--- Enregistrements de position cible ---
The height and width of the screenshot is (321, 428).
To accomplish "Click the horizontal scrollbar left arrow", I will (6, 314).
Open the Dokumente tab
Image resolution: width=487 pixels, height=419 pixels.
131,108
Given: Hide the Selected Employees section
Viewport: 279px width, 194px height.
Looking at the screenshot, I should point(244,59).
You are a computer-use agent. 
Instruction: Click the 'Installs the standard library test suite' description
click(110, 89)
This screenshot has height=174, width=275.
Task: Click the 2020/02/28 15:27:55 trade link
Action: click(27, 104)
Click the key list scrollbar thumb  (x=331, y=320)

--

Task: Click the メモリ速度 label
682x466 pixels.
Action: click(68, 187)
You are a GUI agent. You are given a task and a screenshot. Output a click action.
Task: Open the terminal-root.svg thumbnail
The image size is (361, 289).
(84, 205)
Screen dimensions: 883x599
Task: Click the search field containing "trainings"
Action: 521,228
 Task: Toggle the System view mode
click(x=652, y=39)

...

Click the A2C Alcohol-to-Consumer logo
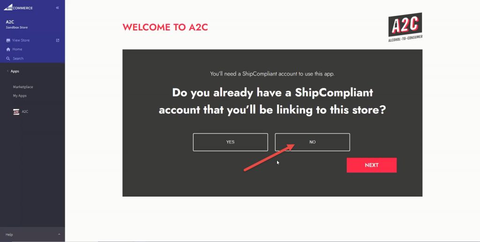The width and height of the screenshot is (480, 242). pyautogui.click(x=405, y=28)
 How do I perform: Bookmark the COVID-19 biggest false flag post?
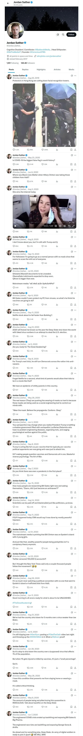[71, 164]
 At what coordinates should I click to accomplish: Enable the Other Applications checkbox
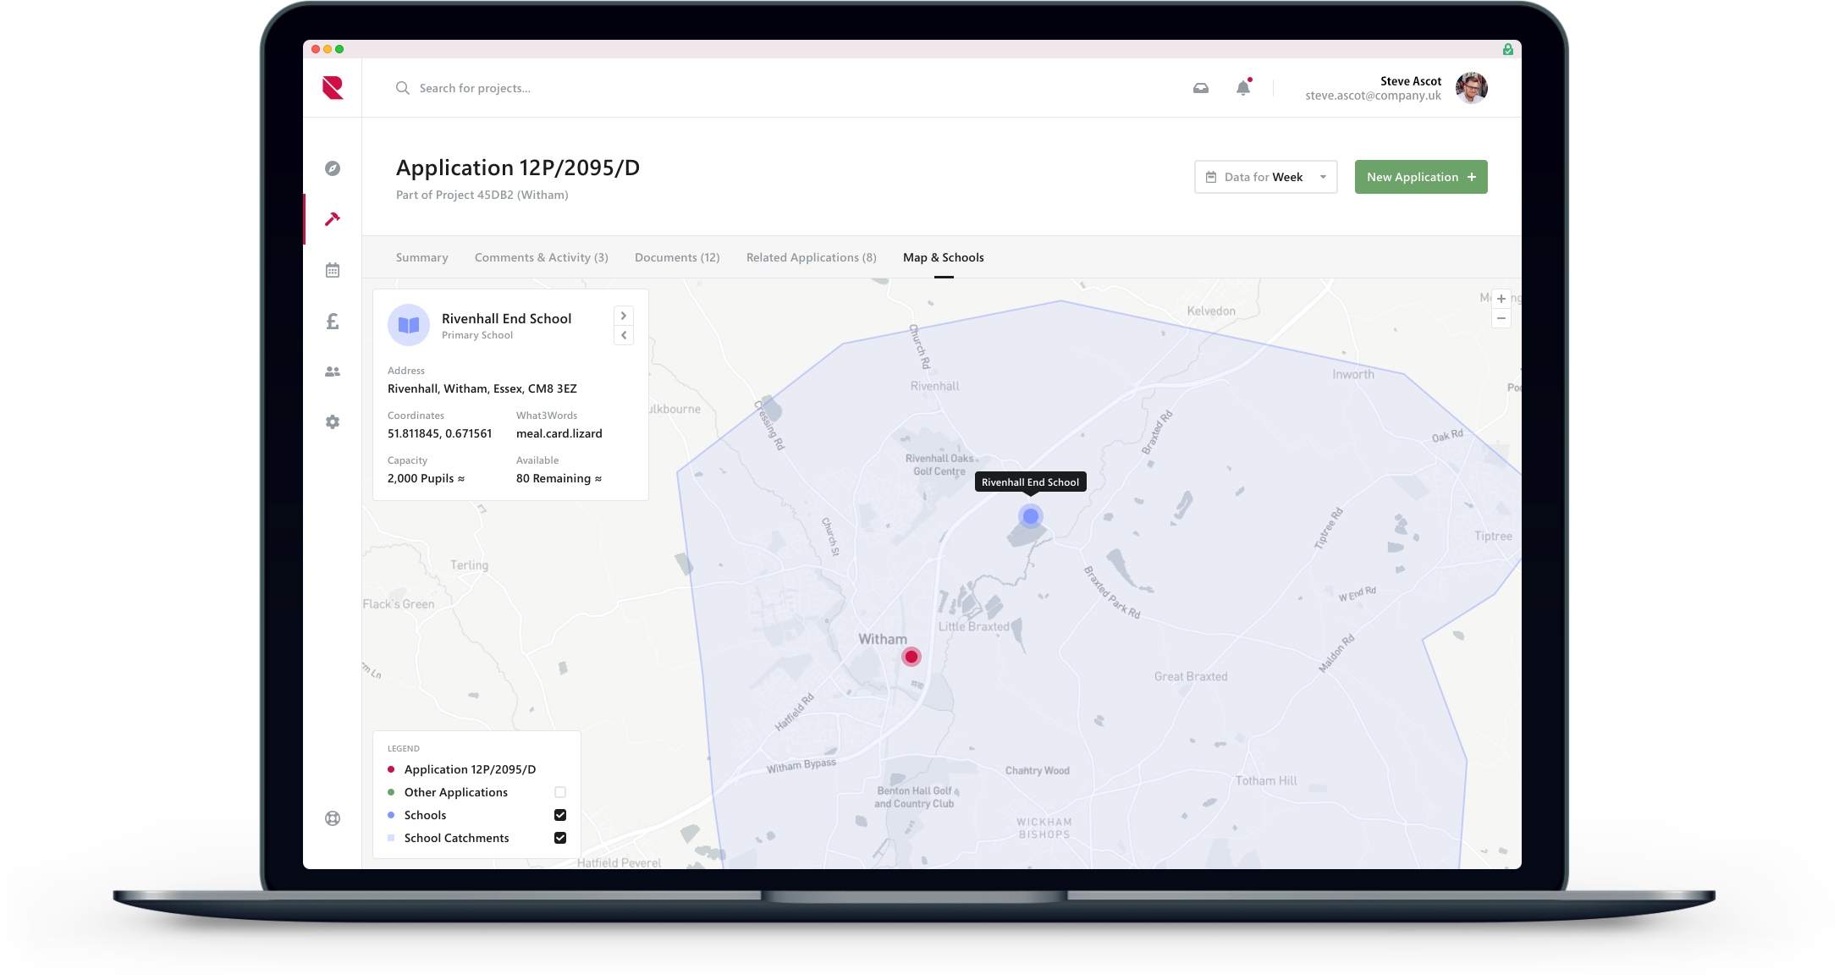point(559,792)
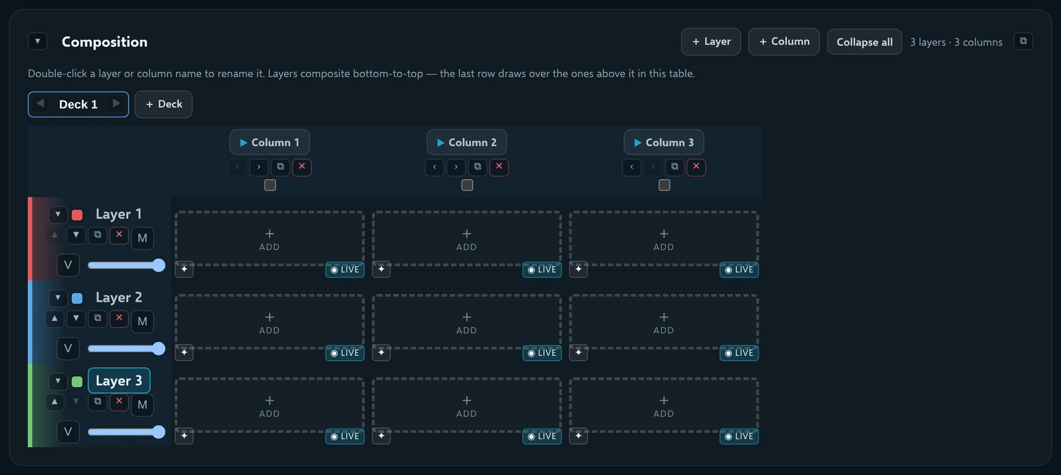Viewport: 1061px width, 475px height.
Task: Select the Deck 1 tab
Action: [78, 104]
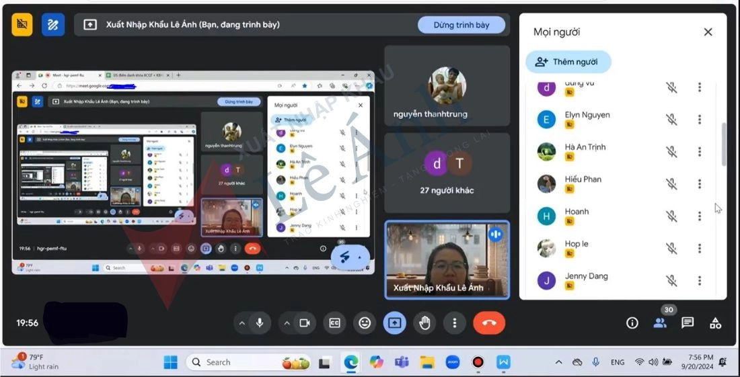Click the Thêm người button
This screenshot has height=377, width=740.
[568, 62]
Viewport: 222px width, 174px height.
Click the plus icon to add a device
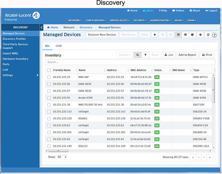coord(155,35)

--- EXERCICE À FAIRE ---
Recopie les lignes des enregistrements en partant de celle qui contient "Viewport: 222px width, 174px height." et en terminant par celle qui contient "coord(155,35)", en changeant "device" en "printer". N'inclus pas les images dans ta réponse.

--- LE RÉSULTAT ---
Viewport: 222px width, 174px height.
Click the plus icon to add a printer
coord(155,35)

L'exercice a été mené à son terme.